Vieste is right on the tip of the spur on the heel of Italy and our logical departure point since it is the closest point in Italy to our destination in Croatia.  By this time we had become somewhat jaded with our experiences of Italian harbours, but Caterina in Vieste sorted us out with a warm welcome.  She is a Canadian ex-pat living in Vieste and runs a pier in the harbour/marina there.  She has her marineros very well trained.  They took our lines, tied us up, hopped on board to handle the bow lines, then grabbed a hose and cleaned off the decks.  Amazing!  Especially in Italy where we are used to fending for ourselves.  We had earlier tried to rent a car over the phone, but all the cars were taken due to a holiday.  "No problem" said Caterina.  She made a call and magically a car was made available for us within 10 minutes.  Information and advice she had at her fingertips.  

A rental car is a real luxury for us.  For a day or two each month we can reprovision at a proper supermarket rather than having to rely on the small, poorly-stocked mini-marts within walking distance of Moonstruck.  Of course the Italian staples are available everywhere (Cheeses, Salumis, Pasta, Wine, Meats) but to be able to buy milk, paper products, toiletries etc. in bulk is a rare and very welcome thing that only comes with the hauling capacity of a rental car.  We also took a trip along the spur and did a little low-key sightseeing. 

  

In Mont SantMichel.  An improbably large town sited at the very top of a mountain accessible only by a long and twisting series of switchbacks, we visited a chapel that Pope John Paul had graced with his presence. 

  


The church led to a deep a cave which was apparently home to Saint Michael the Arch Angel in the 5th C. AD.  The cult surrounding St.Michael gained a large number of followers, such that by 1076 massive bronze doors for the cave/church were cast in Constantinople (Istanbul) and shipped here.  A church was been built around and above the cave. It is quite odd to go into a church and descend into a cave complete with altar and as chance would have it, a service in full swing. 

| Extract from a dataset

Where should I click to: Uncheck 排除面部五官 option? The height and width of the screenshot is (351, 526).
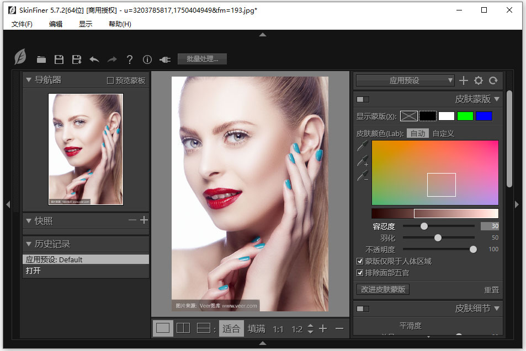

Then on a more practical note, on the way home we found a wine store selling a local red (similar to Montepulciano) in 5 litre containers for 6.5 euros.  After stocking up for Croatia where our instincts tell us the wines will not be as good or as cheap (we were wrong on both counts!), we headed back out into the deep blue for a lovely sail across to Korcula Island, Croatia 84 miles to the east.